_Work instruction_
The lines to be copied are those below that contain "will".

++++ Records ++++

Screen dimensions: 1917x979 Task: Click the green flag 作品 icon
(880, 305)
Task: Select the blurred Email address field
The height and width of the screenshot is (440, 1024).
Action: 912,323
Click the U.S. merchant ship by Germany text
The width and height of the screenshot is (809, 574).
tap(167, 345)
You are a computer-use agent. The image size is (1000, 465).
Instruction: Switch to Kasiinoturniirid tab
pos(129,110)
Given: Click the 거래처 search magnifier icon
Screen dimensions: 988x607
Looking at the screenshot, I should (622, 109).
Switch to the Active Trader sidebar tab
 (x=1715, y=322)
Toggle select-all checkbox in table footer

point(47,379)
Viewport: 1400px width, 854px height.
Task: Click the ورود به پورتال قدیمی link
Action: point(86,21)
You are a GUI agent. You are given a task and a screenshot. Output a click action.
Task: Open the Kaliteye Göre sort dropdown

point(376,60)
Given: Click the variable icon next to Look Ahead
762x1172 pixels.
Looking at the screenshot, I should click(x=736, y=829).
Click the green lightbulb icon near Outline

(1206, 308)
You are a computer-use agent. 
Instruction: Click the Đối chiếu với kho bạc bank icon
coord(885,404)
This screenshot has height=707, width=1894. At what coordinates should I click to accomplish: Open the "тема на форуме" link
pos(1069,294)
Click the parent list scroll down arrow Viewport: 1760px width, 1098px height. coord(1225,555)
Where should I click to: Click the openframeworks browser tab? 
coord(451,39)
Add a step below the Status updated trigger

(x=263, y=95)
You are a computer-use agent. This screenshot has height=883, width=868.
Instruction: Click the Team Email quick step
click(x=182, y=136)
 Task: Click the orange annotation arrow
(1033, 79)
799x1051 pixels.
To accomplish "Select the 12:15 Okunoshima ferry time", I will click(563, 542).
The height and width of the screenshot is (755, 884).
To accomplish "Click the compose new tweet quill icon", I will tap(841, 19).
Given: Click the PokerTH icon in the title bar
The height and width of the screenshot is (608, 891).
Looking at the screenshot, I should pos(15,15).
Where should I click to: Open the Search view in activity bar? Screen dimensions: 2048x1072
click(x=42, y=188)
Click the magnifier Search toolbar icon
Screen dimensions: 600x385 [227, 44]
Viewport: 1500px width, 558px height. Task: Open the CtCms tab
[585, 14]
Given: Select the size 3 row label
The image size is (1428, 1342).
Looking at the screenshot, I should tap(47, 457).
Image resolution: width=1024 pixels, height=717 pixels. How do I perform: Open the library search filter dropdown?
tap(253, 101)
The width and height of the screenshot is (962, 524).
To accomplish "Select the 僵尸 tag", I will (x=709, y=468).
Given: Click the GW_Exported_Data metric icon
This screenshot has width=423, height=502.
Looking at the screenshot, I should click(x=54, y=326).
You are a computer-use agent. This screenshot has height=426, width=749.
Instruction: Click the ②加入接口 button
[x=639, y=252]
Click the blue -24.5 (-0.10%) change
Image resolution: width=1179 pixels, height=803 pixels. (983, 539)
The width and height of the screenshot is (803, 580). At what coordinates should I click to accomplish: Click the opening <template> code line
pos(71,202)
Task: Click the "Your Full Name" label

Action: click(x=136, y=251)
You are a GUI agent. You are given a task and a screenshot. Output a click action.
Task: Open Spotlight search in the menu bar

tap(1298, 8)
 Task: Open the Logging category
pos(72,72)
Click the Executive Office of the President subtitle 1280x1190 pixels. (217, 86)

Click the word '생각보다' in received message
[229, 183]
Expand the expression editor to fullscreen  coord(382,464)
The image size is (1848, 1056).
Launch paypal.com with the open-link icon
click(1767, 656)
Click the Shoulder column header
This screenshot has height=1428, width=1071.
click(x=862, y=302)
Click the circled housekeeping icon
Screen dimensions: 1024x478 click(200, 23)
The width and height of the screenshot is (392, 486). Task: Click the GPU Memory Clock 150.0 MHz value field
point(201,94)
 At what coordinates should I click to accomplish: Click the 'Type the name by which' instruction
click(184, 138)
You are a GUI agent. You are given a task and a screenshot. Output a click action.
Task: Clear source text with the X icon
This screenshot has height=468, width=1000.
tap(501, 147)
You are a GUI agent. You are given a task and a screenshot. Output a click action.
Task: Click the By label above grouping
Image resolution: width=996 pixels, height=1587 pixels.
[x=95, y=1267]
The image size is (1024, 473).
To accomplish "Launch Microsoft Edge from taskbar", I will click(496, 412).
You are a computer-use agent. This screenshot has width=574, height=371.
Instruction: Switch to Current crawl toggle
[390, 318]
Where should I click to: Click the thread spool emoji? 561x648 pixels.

++++

_Exercise result_
To accomplish "Select the 12:15 Okunoshima ferry time", I will click(563, 542).
To accomplish "Click the compose new tweet quill icon", I will tap(841, 19).
To accomplish "Select the 僵尸 tag", I will (x=709, y=468).
To accomplish "Launch Microsoft Edge from taskbar", I will click(496, 412).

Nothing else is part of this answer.